- The Miami Orange Bowl in Miami, Florida, hosted the Orange Bowl.
- Date: January 1, 1981
- Season: 1980
- Stadium: Orange Bowl
- Location: Miami, Florida
- MVP: J. C. Watts (Oklahoma QB) Jarvis Coursey (FSU DE)
- Favorite: Oklahoma by 5½ points
- Referee: Gene Calhoun (Big Ten)
- Attendance: 71,043

United States TV coverage
- Network: NBC
- Announcers: Don Criqui and John Brodie
- Nielsen ratings: 24.1

= 1981 Orange Bowl =

The 1981 Orange Bowl was the 47th edition of the college football bowl game, played at the Orange Bowl in Miami, Florida, on Thursday, January 1. Part of the 1980–81 bowl game season, it matched the fourth-ranked Oklahoma Sooners of the Big Eight Conference and the independent #2 Florida State Seminoles.

Favored Oklahoma rallied to win by a point, 18–17.

==Teams==

The game was a rematch of the previous year, and both teams were on seven-game winning streaks.

===Oklahoma===

The Sooners lost two non-conference games, to Stanford at home, and rival Texas in Dallas. They were champions of the Big Eight Conference for the eighth consecutive year. This was Oklahoma's twelfth Orange Bowl appearance, fourth consecutive, and fifth in six seasons.

===Florida State===

The Seminoles' only blemish was a one-point loss at rival Miami in late September. This was Florida State's second major bowl appearance, after playing in last year's edition.

==Game summary==
After a scoreless first quarter, Ricky Williams put Florida State ahead with his touchdown run, and Oklahoma countered with a long field goal by Mike Keeling; the Seminoles led 7–3 at halftime.

To start the second half, Oklahoma drove 78 yards on twelve plays, and halfback David Overstreet scored from four yards out to take a 10–7 lead. A short field goal by Bill Capece tied the game at ten for the last tally of the third quarter.

Four minutes into the final quarter, cornerback Bobby Butler recovered a botched punt snap in the end zone to give the Seminoles a 17–10 lead. With 3:19 remaining, Oklahoma's fate laid in the hands of senior quarterback J. C. Watts, who had turned the ball over three times on fumbles. He led the Sooners on a 78-yard drive, culminating with an eleven-yard touchdown pass to wide receiver Steve Rhodes with 1:33 remaining.

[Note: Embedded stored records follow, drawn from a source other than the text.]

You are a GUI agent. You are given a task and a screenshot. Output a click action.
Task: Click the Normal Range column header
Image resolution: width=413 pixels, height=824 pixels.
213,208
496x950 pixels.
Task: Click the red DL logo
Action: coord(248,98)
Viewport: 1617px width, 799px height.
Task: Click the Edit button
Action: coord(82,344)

Down by a point, Oklahoma opted for the two-point conversion attempt, and Watts completed a pass to tight end Forrest Valora in the end zone for a one-point lead. Florida State tried to counter back, but Capece's 62-yard field goal attempt fell short, and the Sooners were victorious.

===Scoring===
- First quarter
No scoring
- Second quarter
- Florida State – Ricky Williams 10-yard run (Bill Capece kick)
- Oklahoma – Mike Keeling 53-yard field goal
- Third quarter
- Oklahoma – David Overstreet 4-yard run (Keeling kick)
- Florida State – Capece 19-yard field goal
- Fourth quarter
- Florida State – Bobby Butler fumble recovery of punt snap (Capece kick)
- Oklahoma – Steve Rhodes 11-yard pass from J. C. Watts (Forrest Valora pass from Watts)
Source:

==Statistics==

| Statistics | Oklahoma | Florida State |
|---|---|---|
| First downs | 18 | 23 |
| Rushes–yards | 55–156 | 60–212 |
| Passing yards | 128 | 51 |
| Passes (C–A–I) | 7–12–0 | 11–15–0 |
| Total Offense | 67–284 | 75–263 |
| Return yards | 18 | −6 |
| Punts–average | 2–37.0 | 4–42.5 |
| Fumbles–lost | 7–5 | 1–0 |
| Turnovers | 5 | 0 |
| Penalties–yards | 4–32 | 5–58 |

Source:

==Aftermath==
Oklahoma climbed to third in the final AP poll and Florida State fell to fifth.

The Sooners' next Orange Bowl was four years later, the first of four consecutive; the Seminoles did not return for twelve years.